La lecture n’est pas un passe-temps, c’est une promesse, celle de voyager dans le temps et l’espace au gré des ouvrages. Ivre de livres, Kathleen Wuyard vous emmène page à page dans ses périples papivore, et revient sur son « amitié » avec Emmanuel Carrère.
«Ce n’est pas grave d’avoir des mauvaises notes, du moment qu’on lit.» Ces mots ne sont pas de moi, mais de la formidable Hélène Carrère d’Encausse, citée par son fils Emmanuel dans le Kolkhoze qu’elle lui a inspiré. Et pourtant, je pourrais jurer les avoir déjà prononcés à la virgule près. Ce qui est d’autant plus étrange qu’à l’heure d’écrire ces lignes, je n’ai aucun (projet d’) enfant, mais cela ne m’empêche nullement d’avoir des principes. Quitte, d’ailleurs, à aller complètement à l’encontre de ceux de mon cher et tendre, qui collectionne les diplômes comme d’autres les cartes Panini, et frôle l’apoplexie à chaque fois que je lui assure que ce qui compte, ce n’est pas une quelconque cote, mais plutôt le nombre de livres lus.
Pour les savoirs que chacun d’entre eux – oui, même les lectures les plus «coupables» – renferme, mais aussi et surtout pour les découvertes qui se cachent entre leurs pages.
Emmanuel Carrère, Edouard Limonov et tous les autres
Nul doute que son Académicienne de mère était fière d’avoir fait de son fils un «lecteur forcené», qui parle de son activité «préférée, incessante et inlassable» avec beaucoup de justesse dans les pages de son dernier ouvrage. Quel papivore ne se surprendra pas à hocher de la tête en agrément en lisant qu’Emmanuel Carrère aime mieux rester à la maison avec un livre que sortir voir des gens? Et de sourire avec connivence quand l’auteur de L’adversaire affirme que «les écrivains que j’aime sont des amis plus intimes, plus fidèles, plus intéressants que pratiquement tous ceux que je fréquente dans la vie réelle».

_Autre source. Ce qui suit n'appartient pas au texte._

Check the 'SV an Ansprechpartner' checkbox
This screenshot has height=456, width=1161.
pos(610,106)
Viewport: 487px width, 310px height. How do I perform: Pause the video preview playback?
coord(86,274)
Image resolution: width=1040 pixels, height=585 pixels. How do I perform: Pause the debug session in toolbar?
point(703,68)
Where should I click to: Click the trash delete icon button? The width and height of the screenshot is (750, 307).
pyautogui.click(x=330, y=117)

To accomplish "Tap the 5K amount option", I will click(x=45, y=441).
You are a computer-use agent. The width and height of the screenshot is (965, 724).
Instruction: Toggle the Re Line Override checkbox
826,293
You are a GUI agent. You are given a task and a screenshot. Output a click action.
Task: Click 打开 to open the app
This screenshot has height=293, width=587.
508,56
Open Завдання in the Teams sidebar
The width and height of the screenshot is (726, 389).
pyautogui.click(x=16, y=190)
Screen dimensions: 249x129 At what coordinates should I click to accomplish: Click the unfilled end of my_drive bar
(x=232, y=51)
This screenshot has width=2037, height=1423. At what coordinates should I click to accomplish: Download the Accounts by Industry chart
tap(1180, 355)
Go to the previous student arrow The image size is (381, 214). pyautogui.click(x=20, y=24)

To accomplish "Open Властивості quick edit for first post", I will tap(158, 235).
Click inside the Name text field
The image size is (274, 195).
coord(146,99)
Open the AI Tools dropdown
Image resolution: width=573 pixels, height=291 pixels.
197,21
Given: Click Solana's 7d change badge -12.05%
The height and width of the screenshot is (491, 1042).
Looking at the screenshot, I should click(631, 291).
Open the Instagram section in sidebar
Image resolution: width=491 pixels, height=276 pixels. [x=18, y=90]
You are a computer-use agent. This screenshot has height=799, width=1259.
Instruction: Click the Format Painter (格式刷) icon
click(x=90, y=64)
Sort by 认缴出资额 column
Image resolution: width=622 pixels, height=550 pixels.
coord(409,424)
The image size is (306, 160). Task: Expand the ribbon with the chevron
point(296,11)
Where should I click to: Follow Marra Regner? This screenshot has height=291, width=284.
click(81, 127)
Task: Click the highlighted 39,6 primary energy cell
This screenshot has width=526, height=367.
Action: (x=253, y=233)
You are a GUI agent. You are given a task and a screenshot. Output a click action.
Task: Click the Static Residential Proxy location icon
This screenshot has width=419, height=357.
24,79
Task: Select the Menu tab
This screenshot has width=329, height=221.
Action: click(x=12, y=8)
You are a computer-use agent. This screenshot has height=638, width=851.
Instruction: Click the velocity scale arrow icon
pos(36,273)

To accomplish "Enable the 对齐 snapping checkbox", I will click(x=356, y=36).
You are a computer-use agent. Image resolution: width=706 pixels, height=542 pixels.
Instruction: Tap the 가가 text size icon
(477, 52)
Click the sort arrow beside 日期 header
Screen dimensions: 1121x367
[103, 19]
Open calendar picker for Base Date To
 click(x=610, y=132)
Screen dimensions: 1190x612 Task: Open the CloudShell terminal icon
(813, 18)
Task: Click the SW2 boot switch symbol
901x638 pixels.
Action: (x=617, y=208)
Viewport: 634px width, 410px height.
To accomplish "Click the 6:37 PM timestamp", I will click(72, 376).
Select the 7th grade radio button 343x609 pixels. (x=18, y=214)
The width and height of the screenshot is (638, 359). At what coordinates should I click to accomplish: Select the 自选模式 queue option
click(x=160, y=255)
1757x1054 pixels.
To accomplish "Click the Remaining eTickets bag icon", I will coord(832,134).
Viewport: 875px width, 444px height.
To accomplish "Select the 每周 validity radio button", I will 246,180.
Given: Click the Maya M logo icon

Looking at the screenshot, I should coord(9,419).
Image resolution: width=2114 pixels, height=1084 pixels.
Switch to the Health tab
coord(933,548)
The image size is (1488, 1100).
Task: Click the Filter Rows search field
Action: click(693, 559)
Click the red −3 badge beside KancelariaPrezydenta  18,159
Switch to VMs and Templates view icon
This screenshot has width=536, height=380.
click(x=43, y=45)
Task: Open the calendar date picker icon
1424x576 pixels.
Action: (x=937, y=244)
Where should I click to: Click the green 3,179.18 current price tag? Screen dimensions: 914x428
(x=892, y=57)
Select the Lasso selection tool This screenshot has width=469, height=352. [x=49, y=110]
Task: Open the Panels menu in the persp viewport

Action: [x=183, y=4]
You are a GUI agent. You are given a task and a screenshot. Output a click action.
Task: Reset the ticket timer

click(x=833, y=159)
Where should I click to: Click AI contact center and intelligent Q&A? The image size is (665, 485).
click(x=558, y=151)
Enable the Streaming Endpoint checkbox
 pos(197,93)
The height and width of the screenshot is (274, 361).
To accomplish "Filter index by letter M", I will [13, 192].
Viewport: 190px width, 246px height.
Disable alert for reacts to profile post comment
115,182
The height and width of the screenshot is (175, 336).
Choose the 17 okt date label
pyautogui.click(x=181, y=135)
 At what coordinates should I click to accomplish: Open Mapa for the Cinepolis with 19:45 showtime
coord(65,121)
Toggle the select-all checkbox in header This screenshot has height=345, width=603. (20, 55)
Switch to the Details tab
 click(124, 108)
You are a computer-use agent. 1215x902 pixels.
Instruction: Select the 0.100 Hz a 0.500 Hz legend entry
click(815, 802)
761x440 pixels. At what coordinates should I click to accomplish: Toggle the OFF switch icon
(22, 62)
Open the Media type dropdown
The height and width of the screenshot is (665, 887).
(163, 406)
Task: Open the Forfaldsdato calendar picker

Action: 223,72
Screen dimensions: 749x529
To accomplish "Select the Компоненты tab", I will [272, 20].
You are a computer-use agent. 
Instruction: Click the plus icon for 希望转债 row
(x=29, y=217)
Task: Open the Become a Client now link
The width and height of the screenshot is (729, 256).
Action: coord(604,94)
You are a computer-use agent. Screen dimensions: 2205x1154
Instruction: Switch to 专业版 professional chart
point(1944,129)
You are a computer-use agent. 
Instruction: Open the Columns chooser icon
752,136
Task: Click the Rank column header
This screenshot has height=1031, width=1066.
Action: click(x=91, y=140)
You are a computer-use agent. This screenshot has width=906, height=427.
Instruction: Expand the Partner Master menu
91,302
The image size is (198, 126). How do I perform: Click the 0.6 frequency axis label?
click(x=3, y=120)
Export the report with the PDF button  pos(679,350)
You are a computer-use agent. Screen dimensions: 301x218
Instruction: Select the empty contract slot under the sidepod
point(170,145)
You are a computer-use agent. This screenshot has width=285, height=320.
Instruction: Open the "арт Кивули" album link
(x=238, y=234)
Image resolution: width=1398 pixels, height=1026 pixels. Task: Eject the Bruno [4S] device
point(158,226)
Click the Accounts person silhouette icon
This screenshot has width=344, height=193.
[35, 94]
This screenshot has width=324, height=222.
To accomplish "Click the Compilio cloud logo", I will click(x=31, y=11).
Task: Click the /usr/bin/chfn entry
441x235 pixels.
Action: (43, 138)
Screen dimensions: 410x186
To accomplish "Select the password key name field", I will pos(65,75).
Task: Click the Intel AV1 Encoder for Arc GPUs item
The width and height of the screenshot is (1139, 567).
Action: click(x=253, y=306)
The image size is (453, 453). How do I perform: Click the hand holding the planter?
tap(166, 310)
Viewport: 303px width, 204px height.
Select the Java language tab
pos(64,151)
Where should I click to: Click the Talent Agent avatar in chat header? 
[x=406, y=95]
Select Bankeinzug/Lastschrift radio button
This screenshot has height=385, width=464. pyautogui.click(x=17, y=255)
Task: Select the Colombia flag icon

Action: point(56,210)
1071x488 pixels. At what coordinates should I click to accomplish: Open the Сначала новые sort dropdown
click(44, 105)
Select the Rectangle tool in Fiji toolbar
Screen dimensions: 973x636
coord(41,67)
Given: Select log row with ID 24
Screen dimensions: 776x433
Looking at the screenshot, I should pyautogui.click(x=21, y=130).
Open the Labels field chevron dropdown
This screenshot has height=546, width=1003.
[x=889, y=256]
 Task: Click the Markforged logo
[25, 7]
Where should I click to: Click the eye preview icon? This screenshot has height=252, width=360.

Un aveu qui a trouvé un écho d’autant plus vif en moi que, sans le savoir, celui qui l’a fait est l’un de mes meilleurs amis de papier. Et un membre d’autant plus important de la bande qu’en vrai camarade, il a contribué à l’agrandir en y invitant Edouard Limonov, sujet d’un de ses meilleurs livres selon moi, et lui-même trublion littéraire dont je me suis empressée de dévorer la production. Emmanuel, Edouard, mais aussi David Sedaris, Stefan Zweig, Emile Zola, Lionel Shriver ou encore mes inoubliables amis d’enfance, Marie-Aude Murail et Roald Dahl: tous m’ont accompagnée à des moments majeurs de ma vie, soutenue quand j’allais mal, contribué à ma joie dans les périodes de bonheur.
On est partis en vacances ensemble, on s’est tenu compagnie jusqu’aux petites heures – oui, décidément, ce sont des amis intimes. Et je suis très reconnaissante à mon compère Carrère d’avoir exprimé mieux que je n’aurais jamais pu le faire ce lien unique et précieux entre un auteur et ses lecteurs fidèles.
Amis intimes
Pareil quand, quelques pages plus loin, il théorise sur la catégorie des livres qui ne sont «pas forcément les meilleurs», mais dans lesquels on aimerait vivre. Pour lui, c’est La Montagne magique de Thomas Mann. Quant à moi, je préfère parler de ceux qui m’habitent et dont, comme Simple ou Habillés pour l’hiver, je peux citer des passages entiers, devenus parfois même partie intégrante du vocabulaire partagé avec mes proches. «Amis intimes», mais oui. Et quelle belle manière de clore ce chapitre que de leur rendre hommage!
Le Vif Weekend a en effet entrepris un ambitieux lifting intégral, ce qui fait de cette chronique la dernière à paraître. «On tourne la page» si vous voulez et si vous me permettez ce jeu de mots facile, mais l’amour de la lecture reste bien là. D’ailleurs, si vous êtes en quête de recommandations, n’hésitez jamais à m’envoyer un courriel: je me ferai un plaisir de vous répondre. Après tout, si vous lisez ces lignes, c’est un peu comme si on était amis aussi, non?
Par contre, de grâce, et même si lire au lit fait partie de mes plus grands plaisirs dans la vie, ne m’emmenez pas entre vos draps. Je suis une femme mariée, vous savez.